"C'est un coup politique" : comment le vote au Sénat sur la ratification du Ceta s'est transformé en piège pour la majorité
Le gouvernement doit-il s'inquiéter d'un nouveau revers parlementaire ? La ratification du Ceta, le traité commercial entre le Canada et l'Union européenne (UE), risque en effet d'être rejetée par les sénateurs lors d'un vote organisé jeudi 21 mars. L'exécutif a beau vanter les bénéfices de cet accord de libre-échange pour l'économie et l'agriculture française, ses arguments ne semblent pas convaincre les élus de gauche comme de droite. Plusieurs semaines après le début de la mobilisation des agriculteurs, les oppositions veulent enterrer ce traité qui menace selon elles le modèle agricole français et en particulier l'élevage. A trois mois du scrutin européen, cette offensive donne des sueurs froides à la majorité présidentielle.
Le Ceta est pourtant appliqué depuis plus de six ans. Il permet des baisses drastiques des droits de douane entre le Canada et l'UE sur de très nombreux produits, dont des produits alimentaires. L'accord de libre-échange est entré en application après sa ratification par le Parlement européen en février 2017 car la majeure partie du traité (son volet commercial) relève des compétences de l'UE. En revanche, chacun des 27 pays membres doit valider le volet investissements pour que l'accord entre pleinement en vigueur. En sept ans, 17 pays l'ont ratifié. En France, l'Assemblée nationale l'a approuvé en juillet 2019 après de très houleux débats et la colère de la plupart des syndicats agricoles.

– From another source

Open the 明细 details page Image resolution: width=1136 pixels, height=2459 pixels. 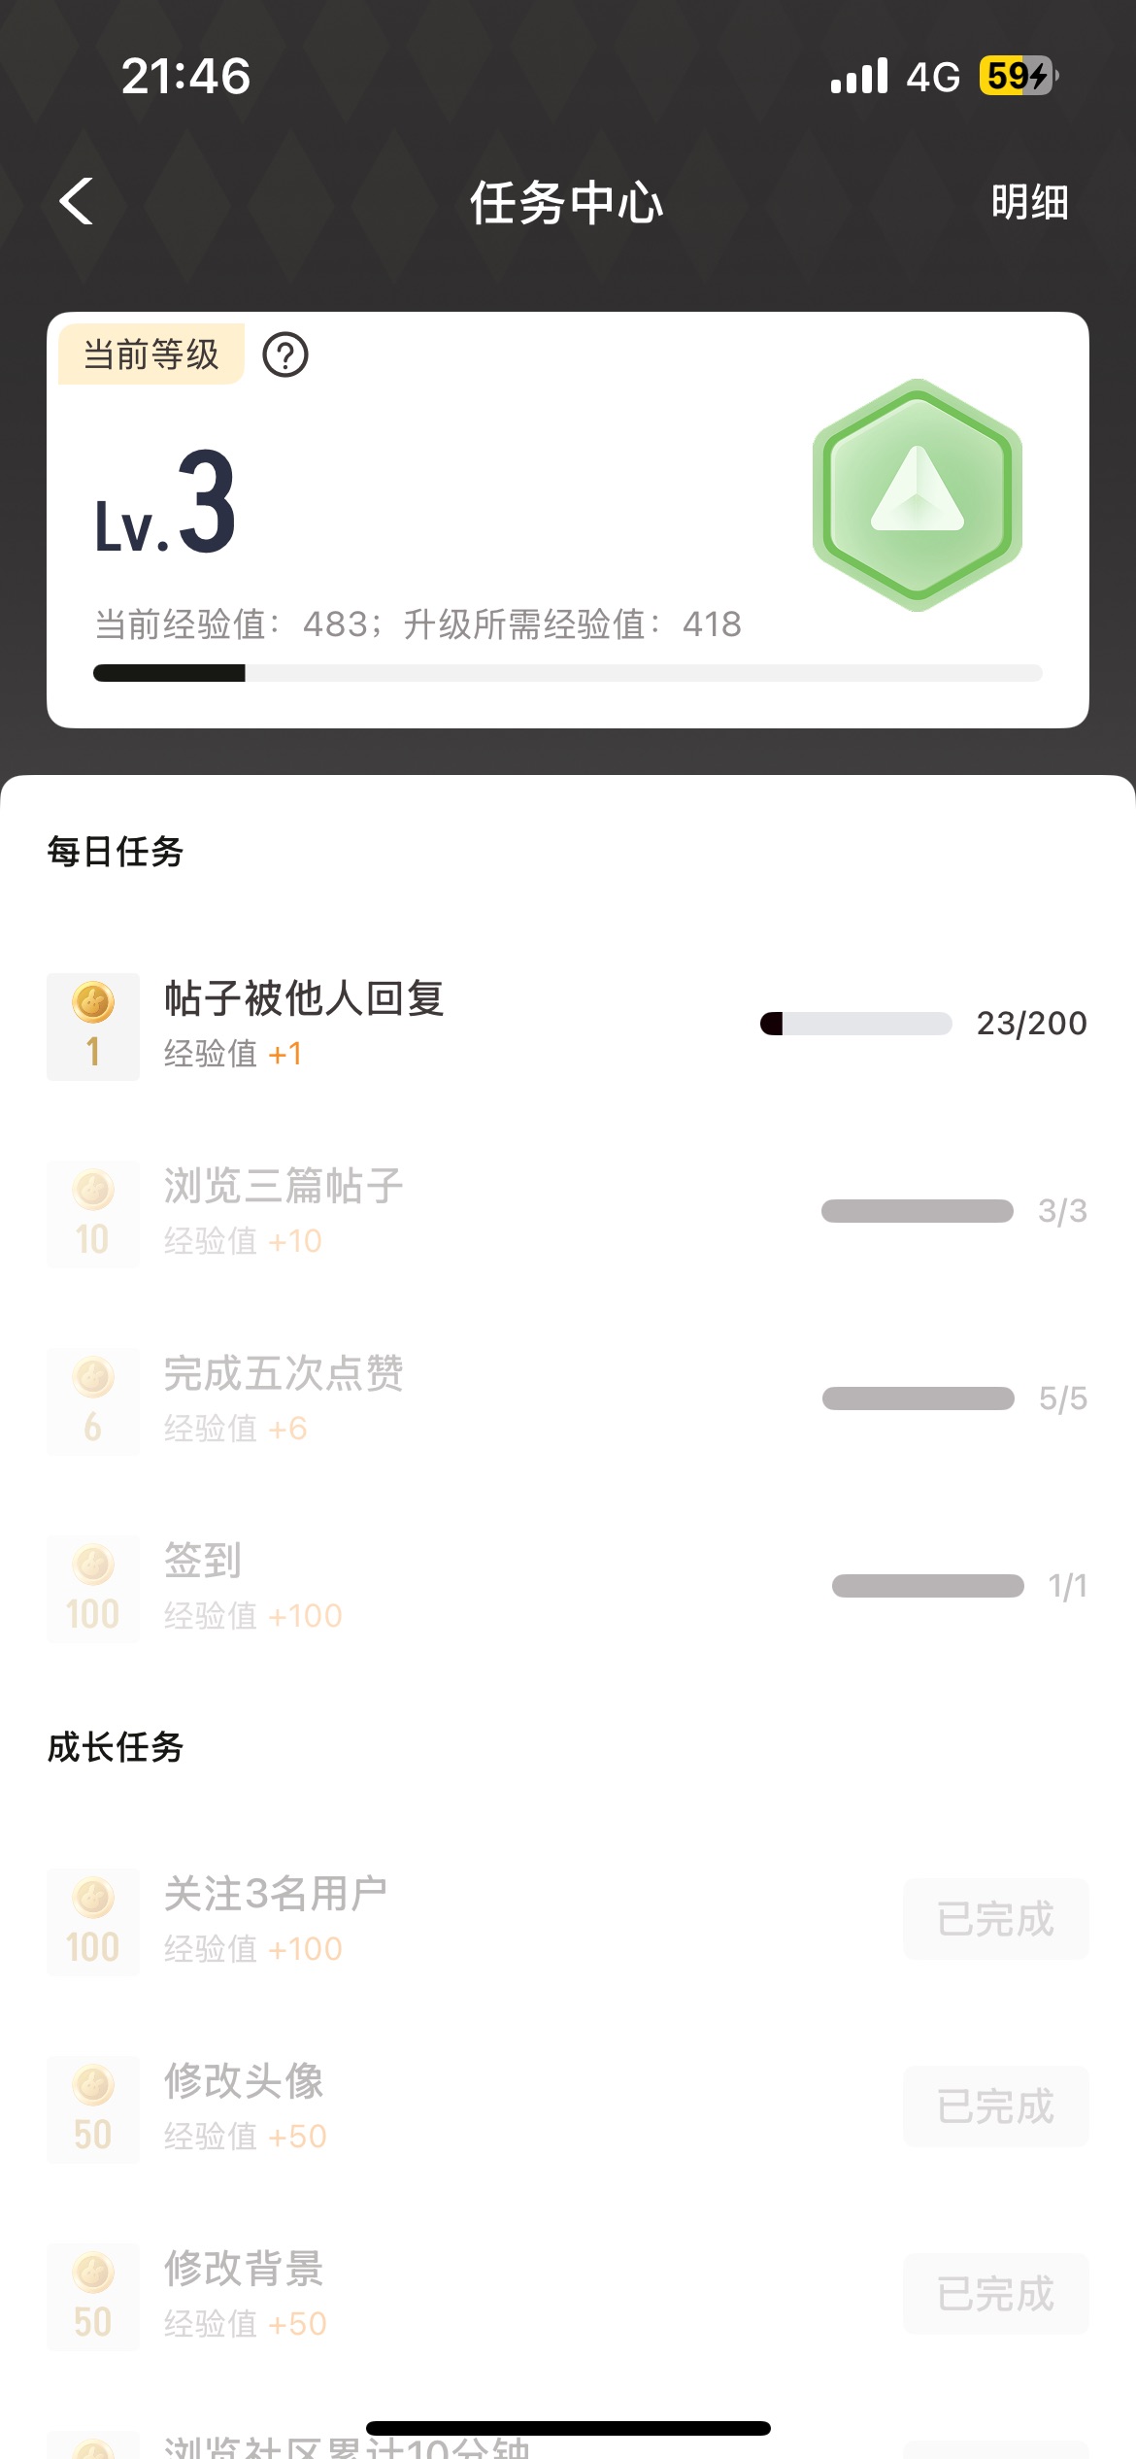[x=1029, y=203]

"Ce serait un mauvais signal"
Mais il n'a ensuite jamais été présenté au Sénat, passage obligatoire pour engager sa ratification. S'il se retrouve à l'ordre du jour jeudi matin, c'est grâce au groupe communiste. "Puisque le gouvernement n'a jamais trouvé deux heures dans son temps pour nous faire voter sur le Ceta depuis 2019, nous avons choisi à la fin de l'automne d'inscrire son projet de loi à l'ordre du jour de notre niche parlementaire", justifie Cécile Cukierman, sénatrice de la Loire et présidente du groupe communiste.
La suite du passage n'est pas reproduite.